You are entitled to appoint up to two persons as proxies to attend the meeting and vote on a poll. If you wish to appoint a second proxy, an additional Proxy Form may be obtained by telephoning the company’s share registry or you may copy this form.

To appoint a second proxy you must:

(a) on each of the first Proxy Form and the second Proxy Form state the percentage of your voting rights or number of shares applicable to that form. If the appointments do not specify the percentage or number of votes that each proxy may exercise, each proxy may exercise half your votes. Fractions of votes will be disregarded.

  • (b) return both forms together.

5 Signing Instructions

You must sign this form as follows in the spaces provided:

Individual: where the holding is in one name, the holder must sign.

Joint Holding: where the holding is in more than one name, either securityholder may sign.

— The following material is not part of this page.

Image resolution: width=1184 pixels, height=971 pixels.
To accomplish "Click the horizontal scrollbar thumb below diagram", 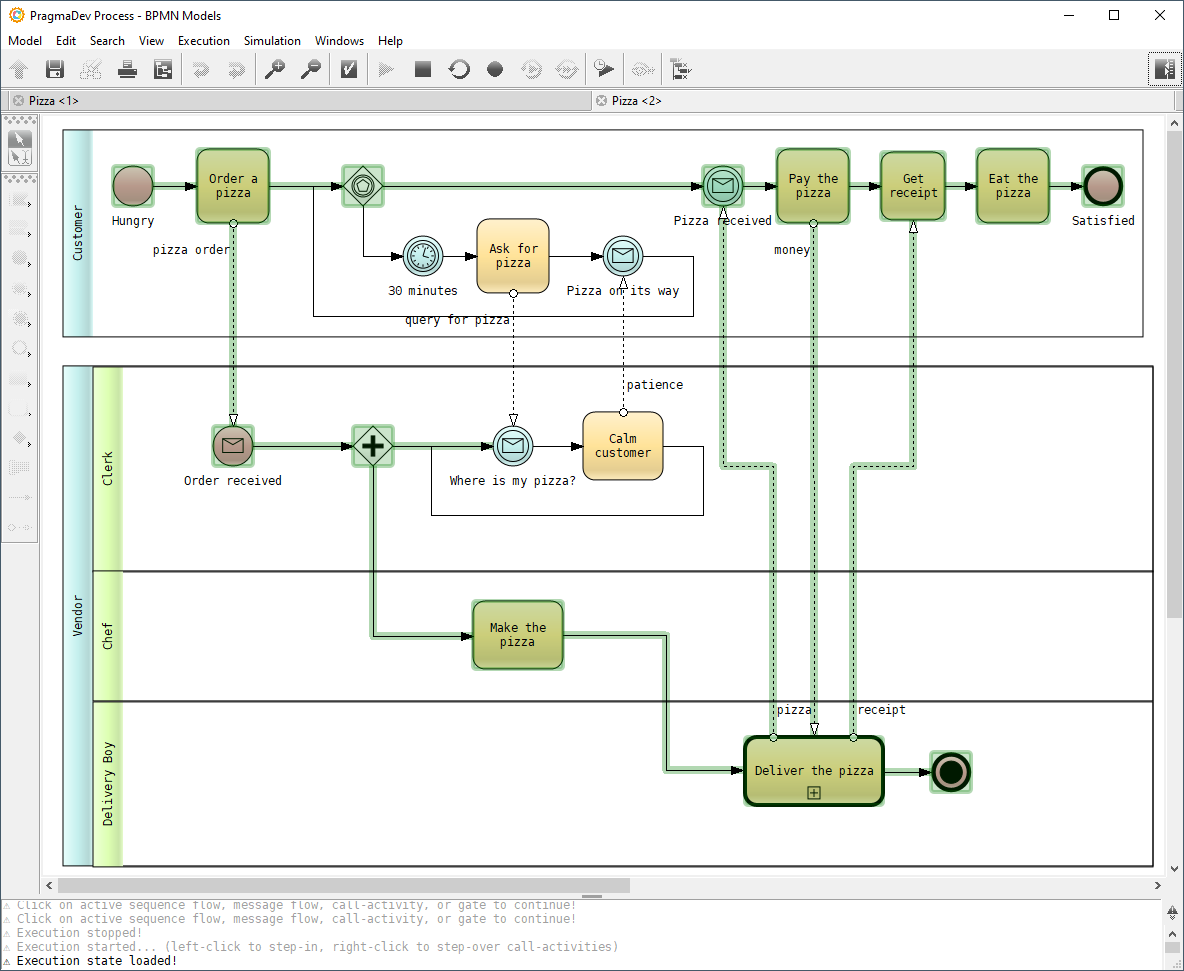I will coord(343,885).
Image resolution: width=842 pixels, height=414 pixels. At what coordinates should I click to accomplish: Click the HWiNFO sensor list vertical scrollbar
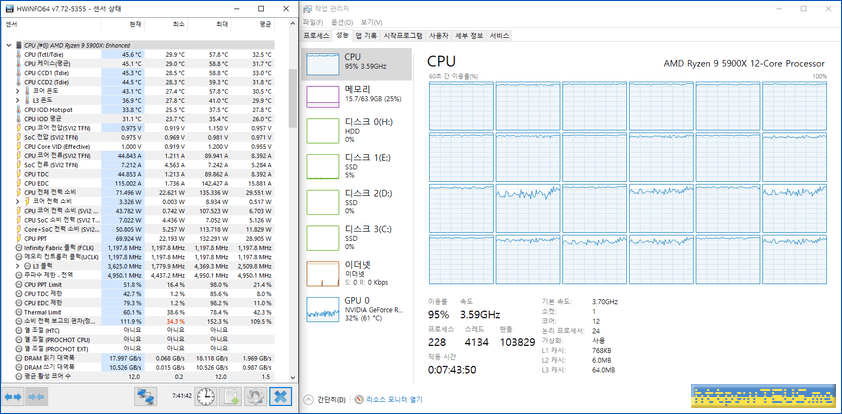pos(292,200)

Power of Attorney: to sign under Power of Attorney, you must have already lodged the Power of Attorney with the registry. If you have not previously lodged this document for notation, please attach a certified photocopy of the Power of Attorney to this form when you return it. Companies: where the company has a Sole Director who is also the Sole Company Secretary, this form must be signed by that person. If the company (pursuant to section 204A of the Corporations Act 2001 ) does not have a Company Secretary, a Sole Director can also sign alone. Otherwise this form must be signed by a Director jointly with either another Director or a Company Secretary. Please indicate the office held by signing in the appropriate place.

If a representative of the corporation is to attend the meeting the appropriate “Certificate of Appointment of Corporate Representative” should be produced prior to admission. A form of the certificate may be obtained from the company’s share registry.

Lodgement of a Proxy

This Proxy Form (and any Power of Attorney under which it is signed) must be received at an address given below by 10:30am on Tuesday, 20 November 2007, being not later than 48 hours before the commencement of the meeting. Any Proxy Form received after that time will not be valid for the scheduled meeting.

Proxy forms may be lodged using the reply paid envelope or:

  • by posting, delivery or facsimile to Stellar Resources Limited’s share registry as follows:

Stellar Resources Limited

  • C/- Link Market Services Limited

Locked Bag A14 Sydney South NSW 1235

Facsimile: (02) 9287 0309

  • lodging it online at Link’s website (www.linkmarketservices.com.au) in accordance with the instructions given there (you will be taken to have signed your proxy form if you lodge it in accordance with the instructions given on the website);

  • delivering it to Level 12, 680 George Street, Sydney NSW 2000.